Now, most of you reading this article were probably too young to remember the Cold War, or were maybe even born outside of its conclusion. There is a considerable spacing between you and the days in which Americans daily co-existed with the very credible threat of fiery Armageddon. The ballsy triumph of Dr. Strangelove is that Kubrick did not have the benefit of that distance. He made this film at the very height of the conflict, when things looked their absolute darkest. He knew people would be walking into theaters where his film would be immediately preceded by sincere “Duck and Cover” PSAs, and still he chose to point at the two superpowers with their fingers resting firmly on the kill-switches and laugh derisively.
Make no mistake, the choice to laugh was entirely his own. The book upon which Dr. Strangelove is based, Red Alert by Peter George, was not at all a comedy. It was written as a realistic drama. Kubrick made the conscious decision to keep much of the plot of the novel but to drastically alter the tone. But why? Why did he risk alienating an audience so preoccupied with the seeming inevitability of nuclear war and the end of the world? I believe it was precisely because we were afraid. Second maybe only to horror, satirical comedy is a genre that allows us to face our fears while creating the safety of an arm’s length as we point our fingers and laugh.
All the evidence you need is in the second half of the film’s impishly cumbersome title. In the mid-1960s, we needed something to alleviate the constant and formidable state of dread. Kubrick’s title takes the defiant stance to not only no longer be afraid of “the bomb,” but to actually love it, to make it the subject of amusement. The entire film is an absurd farce about best laid plans, about how there is no fail-safe when it comes to mankind and our innate predilection toward self-destruction. One man decides to raise the temperature of the Cold War and is able to launch an offensive which would have been averted, if not for one malfunctioning radio on one misguided bomber. It’s a horrific conceit, but Kubrick is unflinching in his hilarious causticity.
Kubrick’s mockery of the jingoism at the heart of the conflict is wonderfully subversive, and yet we sometimes find ourselves laughing too hard to notice. Col. Bat Guano (such a great name) believes Captain Mandrake is a prevert [sic] simply because of his differing uniform and accent. Guano is also deeply offended at the idea of shortchanging the Coca-Cola corporation, a company symbolically inextricable from the American way of life. This send-up of jingoism culminates of course into one of the most iconic moments in cinema. Near the film’s climax, just when crisis seems averted, the image that thrusts our planet into total annihilation is a cowboy riding a nuclear bomb, proudly hooting and hollering as he is transformed into an instrument of cataclysm. If that’s not a skewering of mindless patriotism, then that actor’s name wasn’t Slim Pickens. And his name was totally (changed from Louis Burton Lindley Jr. to) Slim Pickens.

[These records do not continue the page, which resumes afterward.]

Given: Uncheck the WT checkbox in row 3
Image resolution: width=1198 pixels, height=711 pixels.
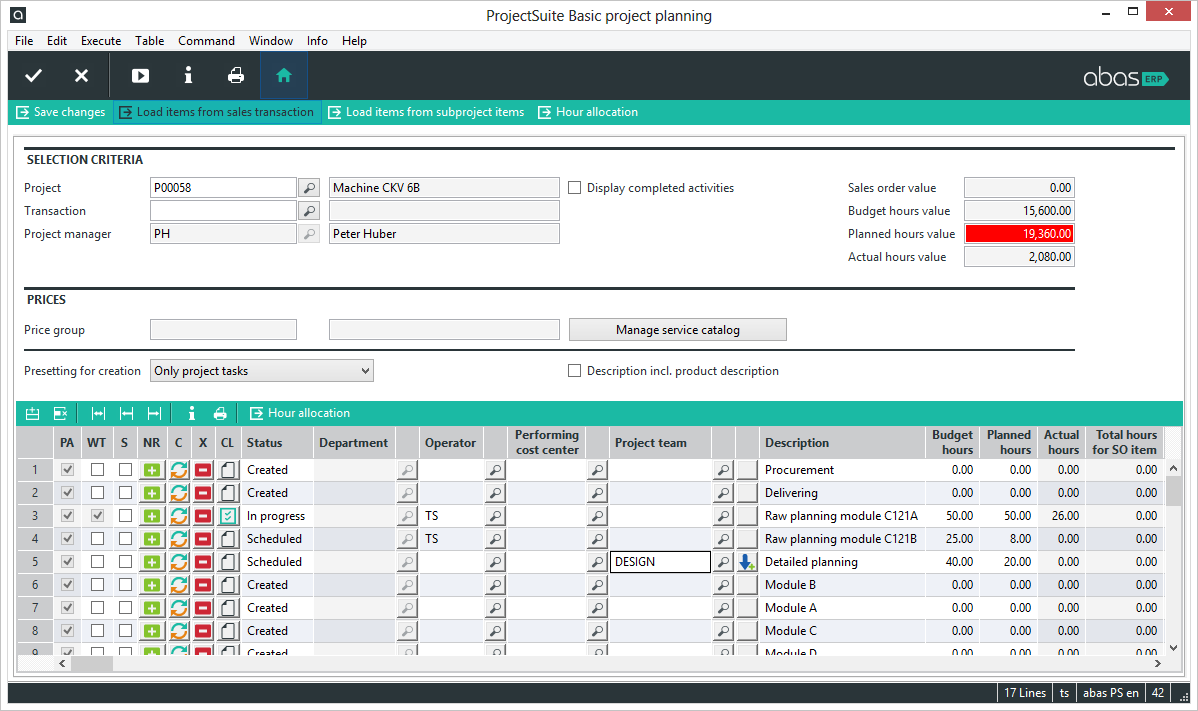Looking at the screenshot, I should pyautogui.click(x=96, y=515).
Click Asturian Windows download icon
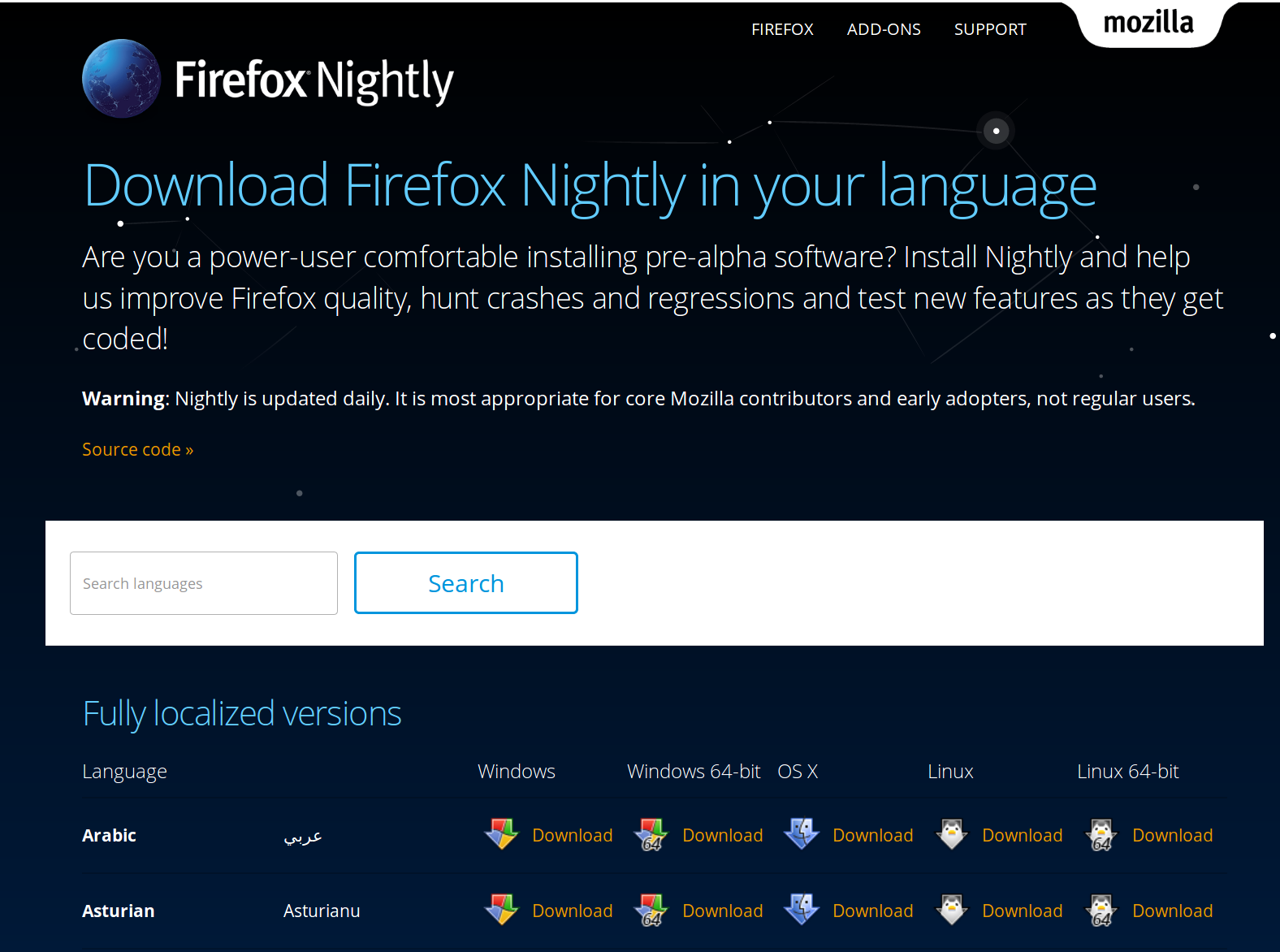The image size is (1280, 952). [x=501, y=910]
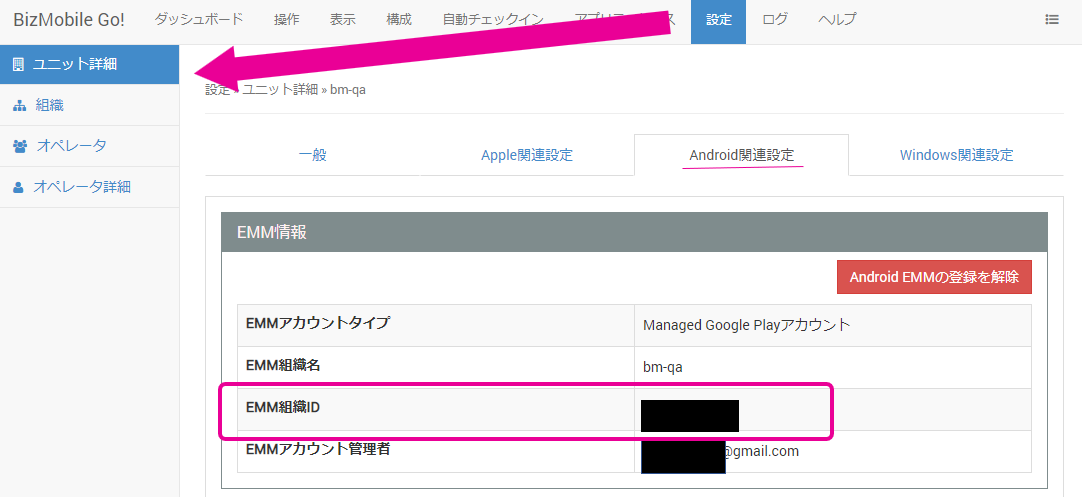
Task: Switch to the Windows関連設定 tab
Action: point(956,155)
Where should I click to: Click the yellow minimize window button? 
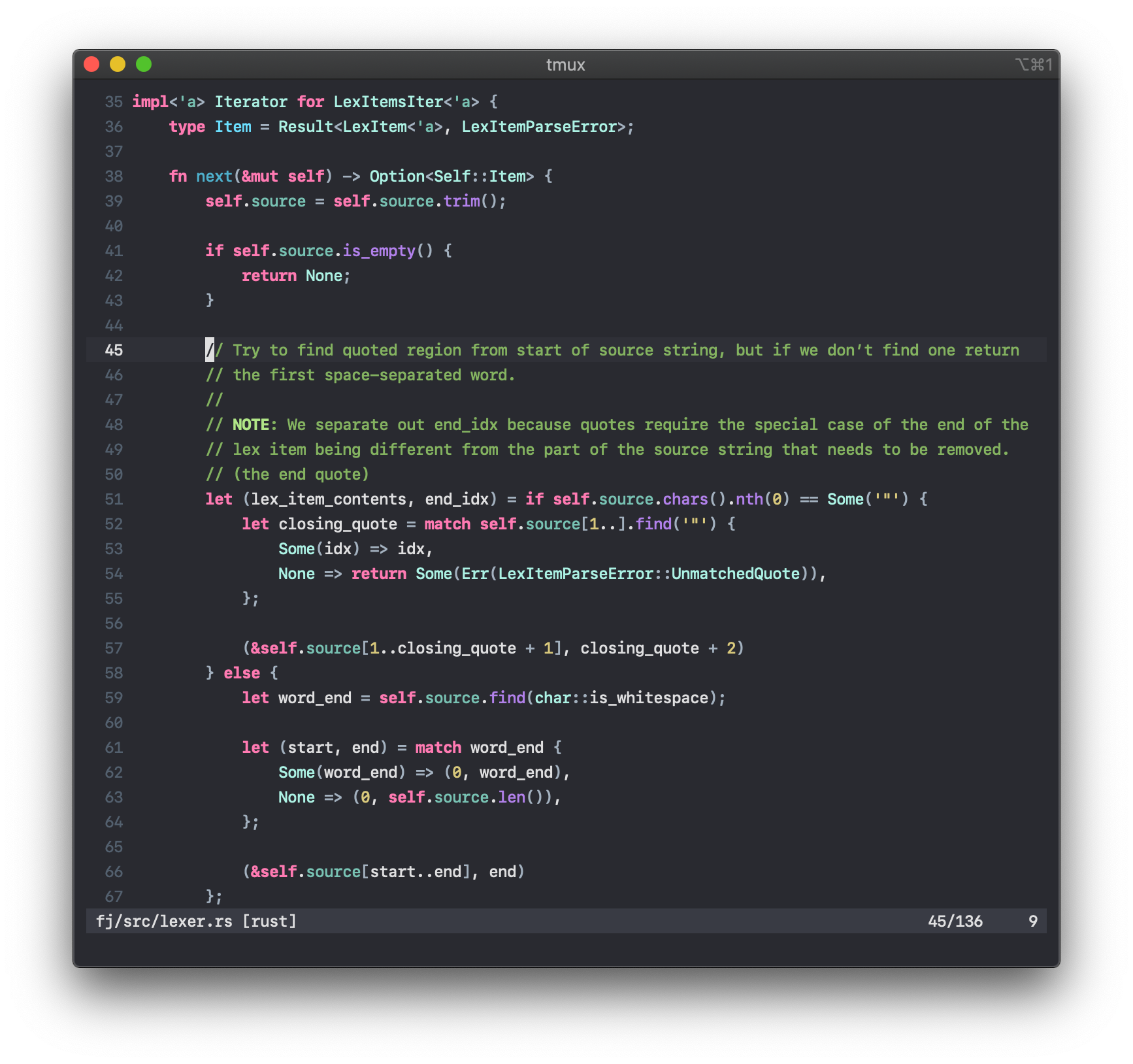click(x=118, y=64)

The sexually suggestive names of the characters in Dr. Strangelove is another ingeniously subversive move. President Merkin Muffley, ‘Buck’ Turgidson and a Russian ambassador named for the Marquis de Sade? It’s as if Kubrick is daring you to let your mind slip lasciviously into the gutter and then rewarding you with justification of your dirty thoughts. It also prompts the audience to laugh at the men in authority, which subconsciously has them questioning the very nature of hierarchy and control. Of course, the scarier subsequent thought is how we really view the people assigned to protect us, those tasked with staving off war and disaster. Kubrick is also playfully jabbing at the misogyny of war by painting it as a byproduct of the male libido. In certain moments of the film, he even suggests that warmongering is the business of men with sexual inadequacy issues. Why is General Ripper launching this violent one-man crusade against Communism in the first place? He attributes the fluoride in the water as the cause of one recent instance of impotence. By all accounts, a humorous, but rather scathing indictment of the military and its appointed doomsday guardians.
While allowing for some distance, having a chuckle at these terrifying things does not mean we don’t deal with them. There’s a perverse sense of comfort in the acknowledgment of the precarious nature of our global survival. After all, if a series of goofball dominoes can be set cascading by the most random of catalysts, what use is there in preparing or, more to the point, in fretting at all? Kubrick doesn’t cower under a table at the thought of apocalypse, but instead adheres to Henri Bergson’s position that comedy is the realization of one’s own mortality. It would seem that the idea of an internal screw-up launching the nuclear war that destroys all of humanity in one fell swoop is a pretty pronounced and courageous acceptance of that mortality.
That’s all well and good, but the Berlin Wall has come down. What’s the lingering appeal of Dr. Strangelove? The fact of the matter is that we are still 100% living in the midst of a cold war. If what we’re talking about is the constant threat of aggression and violence without an official declaration of war or any discernible rules of engagement, the more contemporary version of the Cold War is terrorism. It’s true that we have launched official military action against Al-Qaeda in Afghanistan and against the Iraqi regimes, but more often than not the terrorist attacks on American soil, as well as other locations worldwide, are committed independent of formal combat and against non-combatants. What this means is that, while the political and religious motivations have changed, we still live beneath that same Sword of Damocles that sent our parents or grandparents scrambling for cover in lead-lined shelters.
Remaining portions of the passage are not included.